# WHAT TO WORK ON:
Each line of the records is to be copied verbatim.

# DATA LISTING:
┄┄┄┄┄┄┄┄┄┄

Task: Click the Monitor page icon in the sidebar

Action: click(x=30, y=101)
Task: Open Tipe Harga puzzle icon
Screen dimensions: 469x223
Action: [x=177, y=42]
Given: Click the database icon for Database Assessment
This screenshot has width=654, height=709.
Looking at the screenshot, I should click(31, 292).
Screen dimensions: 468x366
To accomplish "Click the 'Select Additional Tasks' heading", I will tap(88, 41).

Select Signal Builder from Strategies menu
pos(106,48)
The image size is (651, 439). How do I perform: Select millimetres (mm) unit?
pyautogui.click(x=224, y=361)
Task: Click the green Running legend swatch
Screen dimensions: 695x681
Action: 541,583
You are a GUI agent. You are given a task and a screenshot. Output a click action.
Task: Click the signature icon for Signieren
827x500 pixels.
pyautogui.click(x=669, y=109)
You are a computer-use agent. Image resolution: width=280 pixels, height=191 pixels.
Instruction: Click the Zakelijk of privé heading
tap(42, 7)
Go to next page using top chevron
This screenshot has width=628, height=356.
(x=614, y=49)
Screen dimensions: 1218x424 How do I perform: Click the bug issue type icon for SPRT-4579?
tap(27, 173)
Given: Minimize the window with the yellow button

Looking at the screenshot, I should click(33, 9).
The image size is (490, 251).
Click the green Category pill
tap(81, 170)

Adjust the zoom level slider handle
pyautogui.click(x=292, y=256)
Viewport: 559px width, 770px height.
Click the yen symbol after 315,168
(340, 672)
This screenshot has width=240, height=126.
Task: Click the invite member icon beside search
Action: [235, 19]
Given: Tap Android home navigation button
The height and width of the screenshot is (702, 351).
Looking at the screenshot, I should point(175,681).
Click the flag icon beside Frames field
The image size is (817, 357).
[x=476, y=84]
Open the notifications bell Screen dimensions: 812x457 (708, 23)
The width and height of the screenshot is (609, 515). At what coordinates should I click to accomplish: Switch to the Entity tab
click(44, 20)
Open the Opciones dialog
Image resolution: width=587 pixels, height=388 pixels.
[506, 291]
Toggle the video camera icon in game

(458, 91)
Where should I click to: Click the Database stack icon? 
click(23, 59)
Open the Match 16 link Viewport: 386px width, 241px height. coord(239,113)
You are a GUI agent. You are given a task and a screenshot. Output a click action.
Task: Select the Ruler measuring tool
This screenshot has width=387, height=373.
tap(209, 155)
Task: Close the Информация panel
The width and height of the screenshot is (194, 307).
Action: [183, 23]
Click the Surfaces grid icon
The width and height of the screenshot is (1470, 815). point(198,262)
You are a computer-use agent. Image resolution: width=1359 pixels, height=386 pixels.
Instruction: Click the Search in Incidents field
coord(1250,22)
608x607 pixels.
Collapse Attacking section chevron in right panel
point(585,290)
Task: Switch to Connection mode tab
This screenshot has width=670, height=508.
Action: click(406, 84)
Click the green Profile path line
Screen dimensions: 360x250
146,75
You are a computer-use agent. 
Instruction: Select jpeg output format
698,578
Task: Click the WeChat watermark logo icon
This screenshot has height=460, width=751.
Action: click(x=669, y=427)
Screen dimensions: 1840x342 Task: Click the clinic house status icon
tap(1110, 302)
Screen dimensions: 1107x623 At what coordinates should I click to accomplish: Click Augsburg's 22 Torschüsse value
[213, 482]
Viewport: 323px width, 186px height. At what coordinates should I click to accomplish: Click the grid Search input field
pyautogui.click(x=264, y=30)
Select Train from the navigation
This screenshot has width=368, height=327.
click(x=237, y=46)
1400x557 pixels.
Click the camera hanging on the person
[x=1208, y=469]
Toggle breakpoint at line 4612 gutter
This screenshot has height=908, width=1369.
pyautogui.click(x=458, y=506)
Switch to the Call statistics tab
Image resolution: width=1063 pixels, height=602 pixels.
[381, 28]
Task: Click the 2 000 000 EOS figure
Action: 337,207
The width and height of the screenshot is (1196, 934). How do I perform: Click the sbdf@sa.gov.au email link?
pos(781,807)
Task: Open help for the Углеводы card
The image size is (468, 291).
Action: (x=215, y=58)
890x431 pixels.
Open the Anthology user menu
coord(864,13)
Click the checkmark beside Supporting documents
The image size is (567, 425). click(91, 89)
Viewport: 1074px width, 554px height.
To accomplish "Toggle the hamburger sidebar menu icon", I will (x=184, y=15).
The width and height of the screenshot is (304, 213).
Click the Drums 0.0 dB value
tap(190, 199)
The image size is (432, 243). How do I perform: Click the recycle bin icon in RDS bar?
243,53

┄┄┄┄┄┄┄┄┄┄

# WRITTEN RESPONSE:
Task: Click the Monitor page icon in the sidebar

Action: click(x=30, y=101)
Task: Open Tipe Harga puzzle icon
Screen dimensions: 469x223
Action: [x=177, y=42]
Given: Click the database icon for Database Assessment
This screenshot has width=654, height=709.
Looking at the screenshot, I should click(31, 292).
Screen dimensions: 468x366
To accomplish "Click the 'Select Additional Tasks' heading", I will tap(88, 41).

Select Signal Builder from Strategies menu
pos(106,48)
The image size is (651, 439). How do I perform: Select millimetres (mm) unit?
pyautogui.click(x=224, y=361)
Task: Click the green Running legend swatch
Screen dimensions: 695x681
Action: 541,583
You are a GUI agent. You are given a task and a screenshot. Output a click action.
Task: Click the signature icon for Signieren
827x500 pixels.
pyautogui.click(x=669, y=109)
You are a computer-use agent. Image resolution: width=280 pixels, height=191 pixels.
Instruction: Click the Zakelijk of privé heading
tap(42, 7)
Go to next page using top chevron
This screenshot has width=628, height=356.
(x=614, y=49)
Screen dimensions: 1218x424 How do I perform: Click the bug issue type icon for SPRT-4579?
tap(27, 173)
Given: Minimize the window with the yellow button

Looking at the screenshot, I should click(33, 9).
The image size is (490, 251).
Click the green Category pill
tap(81, 170)

Adjust the zoom level slider handle
pyautogui.click(x=292, y=256)
Viewport: 559px width, 770px height.
Click the yen symbol after 315,168
(340, 672)
This screenshot has width=240, height=126.
Task: Click the invite member icon beside search
Action: [235, 19]
Given: Tap Android home navigation button
The height and width of the screenshot is (702, 351).
Looking at the screenshot, I should point(175,681).
Click the flag icon beside Frames field
The image size is (817, 357).
[x=476, y=84]
Open the notifications bell Screen dimensions: 812x457 (708, 23)
The width and height of the screenshot is (609, 515). At what coordinates should I click to accomplish: Switch to the Entity tab
click(44, 20)
Open the Opciones dialog
Image resolution: width=587 pixels, height=388 pixels.
[506, 291]
Toggle the video camera icon in game

(458, 91)
Where should I click to: Click the Database stack icon? 
click(23, 59)
Open the Match 16 link Viewport: 386px width, 241px height. coord(239,113)
You are a GUI agent. You are given a task and a screenshot. Output a click action.
Task: Select the Ruler measuring tool
This screenshot has width=387, height=373.
tap(209, 155)
Task: Close the Информация panel
The width and height of the screenshot is (194, 307).
Action: [183, 23]
Click the Surfaces grid icon
The width and height of the screenshot is (1470, 815). point(198,262)
You are a computer-use agent. Image resolution: width=1359 pixels, height=386 pixels.
Instruction: Click the Search in Incidents field
coord(1250,22)
608x607 pixels.
Collapse Attacking section chevron in right panel
point(585,290)
Task: Switch to Connection mode tab
This screenshot has width=670, height=508.
Action: click(406, 84)
Click the green Profile path line
Screen dimensions: 360x250
146,75
You are a computer-use agent. 
Instruction: Select jpeg output format
698,578
Task: Click the WeChat watermark logo icon
This screenshot has height=460, width=751.
Action: click(x=669, y=427)
Screen dimensions: 1840x342 Task: Click the clinic house status icon
tap(1110, 302)
Screen dimensions: 1107x623 At what coordinates should I click to accomplish: Click Augsburg's 22 Torschüsse value
[213, 482]
Viewport: 323px width, 186px height. At what coordinates should I click to accomplish: Click the grid Search input field
pyautogui.click(x=264, y=30)
Select Train from the navigation
This screenshot has width=368, height=327.
click(x=237, y=46)
1400x557 pixels.
Click the camera hanging on the person
[x=1208, y=469]
Toggle breakpoint at line 4612 gutter
This screenshot has height=908, width=1369.
pyautogui.click(x=458, y=506)
Switch to the Call statistics tab
Image resolution: width=1063 pixels, height=602 pixels.
[381, 28]
Task: Click the 2 000 000 EOS figure
Action: 337,207
The width and height of the screenshot is (1196, 934). How do I perform: Click the sbdf@sa.gov.au email link?
pos(781,807)
Task: Open help for the Углеводы card
The image size is (468, 291).
Action: (x=215, y=58)
890x431 pixels.
Open the Anthology user menu
coord(864,13)
Click the checkmark beside Supporting documents
The image size is (567, 425). click(91, 89)
Viewport: 1074px width, 554px height.
To accomplish "Toggle the hamburger sidebar menu icon", I will (x=184, y=15).
The width and height of the screenshot is (304, 213).
Click the Drums 0.0 dB value
tap(190, 199)
The image size is (432, 243). How do I perform: Click the recycle bin icon in RDS bar?
243,53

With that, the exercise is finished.